PROVIDED MATERIAL:

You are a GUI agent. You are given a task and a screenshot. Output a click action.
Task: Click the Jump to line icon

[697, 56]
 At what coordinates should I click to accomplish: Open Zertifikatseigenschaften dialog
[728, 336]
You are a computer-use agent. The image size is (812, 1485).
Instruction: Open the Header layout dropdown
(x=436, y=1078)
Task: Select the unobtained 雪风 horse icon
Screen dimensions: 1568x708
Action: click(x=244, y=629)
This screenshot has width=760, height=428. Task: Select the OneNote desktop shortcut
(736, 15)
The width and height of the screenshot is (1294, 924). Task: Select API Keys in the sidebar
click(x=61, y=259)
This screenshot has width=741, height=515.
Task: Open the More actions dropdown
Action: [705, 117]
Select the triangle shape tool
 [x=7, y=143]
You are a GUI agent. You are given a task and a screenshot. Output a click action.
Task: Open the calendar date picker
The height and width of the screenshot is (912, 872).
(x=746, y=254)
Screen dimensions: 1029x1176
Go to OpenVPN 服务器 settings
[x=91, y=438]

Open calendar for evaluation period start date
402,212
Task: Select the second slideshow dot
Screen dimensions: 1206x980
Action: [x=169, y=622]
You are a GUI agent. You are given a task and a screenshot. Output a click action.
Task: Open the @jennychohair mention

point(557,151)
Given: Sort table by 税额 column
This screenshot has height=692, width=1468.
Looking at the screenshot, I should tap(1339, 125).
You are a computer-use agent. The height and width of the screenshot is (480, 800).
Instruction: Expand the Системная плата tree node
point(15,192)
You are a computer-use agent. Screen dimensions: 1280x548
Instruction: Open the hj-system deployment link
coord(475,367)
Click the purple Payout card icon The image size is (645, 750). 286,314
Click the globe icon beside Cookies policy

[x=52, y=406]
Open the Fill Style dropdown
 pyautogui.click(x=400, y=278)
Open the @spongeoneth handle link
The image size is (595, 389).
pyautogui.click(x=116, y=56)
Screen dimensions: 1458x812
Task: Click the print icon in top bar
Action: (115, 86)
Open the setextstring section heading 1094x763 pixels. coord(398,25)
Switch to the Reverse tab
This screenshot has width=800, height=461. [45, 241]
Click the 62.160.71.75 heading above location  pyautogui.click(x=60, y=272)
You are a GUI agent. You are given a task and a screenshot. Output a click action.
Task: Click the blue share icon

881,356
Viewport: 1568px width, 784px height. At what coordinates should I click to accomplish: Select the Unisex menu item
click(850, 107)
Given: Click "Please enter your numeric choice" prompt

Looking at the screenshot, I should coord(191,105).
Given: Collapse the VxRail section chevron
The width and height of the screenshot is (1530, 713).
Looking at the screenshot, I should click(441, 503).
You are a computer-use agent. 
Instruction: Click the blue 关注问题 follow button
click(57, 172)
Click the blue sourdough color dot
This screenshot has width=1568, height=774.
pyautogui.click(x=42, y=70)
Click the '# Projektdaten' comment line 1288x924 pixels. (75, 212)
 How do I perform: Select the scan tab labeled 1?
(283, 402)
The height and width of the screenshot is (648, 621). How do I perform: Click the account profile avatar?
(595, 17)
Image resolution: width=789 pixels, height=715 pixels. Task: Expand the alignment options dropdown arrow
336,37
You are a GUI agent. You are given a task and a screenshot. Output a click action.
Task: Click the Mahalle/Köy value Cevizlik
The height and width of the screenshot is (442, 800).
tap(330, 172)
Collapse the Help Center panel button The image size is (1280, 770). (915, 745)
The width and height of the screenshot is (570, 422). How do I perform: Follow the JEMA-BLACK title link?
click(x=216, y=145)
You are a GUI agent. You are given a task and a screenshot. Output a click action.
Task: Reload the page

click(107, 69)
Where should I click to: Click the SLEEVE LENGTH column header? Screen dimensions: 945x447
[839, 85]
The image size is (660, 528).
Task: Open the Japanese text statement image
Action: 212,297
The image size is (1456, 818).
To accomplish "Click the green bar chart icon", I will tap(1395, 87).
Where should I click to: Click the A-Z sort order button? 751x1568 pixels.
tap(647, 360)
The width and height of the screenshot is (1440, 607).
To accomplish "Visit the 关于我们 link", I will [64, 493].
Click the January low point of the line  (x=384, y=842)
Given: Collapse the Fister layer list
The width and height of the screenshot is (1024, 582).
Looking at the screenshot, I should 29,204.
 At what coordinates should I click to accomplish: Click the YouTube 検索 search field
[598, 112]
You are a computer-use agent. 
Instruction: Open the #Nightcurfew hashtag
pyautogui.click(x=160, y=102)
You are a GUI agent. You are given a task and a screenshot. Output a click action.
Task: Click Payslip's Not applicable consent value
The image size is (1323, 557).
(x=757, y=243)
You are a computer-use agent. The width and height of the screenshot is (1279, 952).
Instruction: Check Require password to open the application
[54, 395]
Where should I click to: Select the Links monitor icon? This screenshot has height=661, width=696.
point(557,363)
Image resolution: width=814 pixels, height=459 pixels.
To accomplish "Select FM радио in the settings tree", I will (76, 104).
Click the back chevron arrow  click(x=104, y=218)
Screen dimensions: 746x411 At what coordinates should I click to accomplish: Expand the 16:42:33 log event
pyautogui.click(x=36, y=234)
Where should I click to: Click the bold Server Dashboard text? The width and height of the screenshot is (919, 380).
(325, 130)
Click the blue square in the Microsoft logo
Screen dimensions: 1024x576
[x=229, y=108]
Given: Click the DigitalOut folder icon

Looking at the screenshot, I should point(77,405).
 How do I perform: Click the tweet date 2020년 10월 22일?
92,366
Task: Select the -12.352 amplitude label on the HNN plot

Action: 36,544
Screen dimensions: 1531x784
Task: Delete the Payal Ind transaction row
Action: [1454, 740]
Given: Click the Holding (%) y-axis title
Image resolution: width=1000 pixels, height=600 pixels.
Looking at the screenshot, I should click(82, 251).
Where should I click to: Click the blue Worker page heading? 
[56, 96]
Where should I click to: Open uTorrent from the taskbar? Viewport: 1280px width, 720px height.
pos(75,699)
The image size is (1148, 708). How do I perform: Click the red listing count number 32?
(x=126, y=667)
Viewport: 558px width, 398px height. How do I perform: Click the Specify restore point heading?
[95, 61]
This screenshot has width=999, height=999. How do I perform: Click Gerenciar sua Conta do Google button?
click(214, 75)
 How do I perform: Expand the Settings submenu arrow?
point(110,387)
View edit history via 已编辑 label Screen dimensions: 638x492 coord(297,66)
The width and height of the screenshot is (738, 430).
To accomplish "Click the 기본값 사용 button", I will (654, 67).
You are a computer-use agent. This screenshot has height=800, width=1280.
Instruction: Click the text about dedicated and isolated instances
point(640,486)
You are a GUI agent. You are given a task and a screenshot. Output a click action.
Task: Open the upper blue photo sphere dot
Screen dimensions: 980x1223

WHAT YOU ARE ASKED TO DO: This task calls for each line of the material that contains "chevron".

OUTPUT FOR THIS TASK:
Given: Collapse the VxRail section chevron
Click the back chevron arrow  click(x=104, y=218)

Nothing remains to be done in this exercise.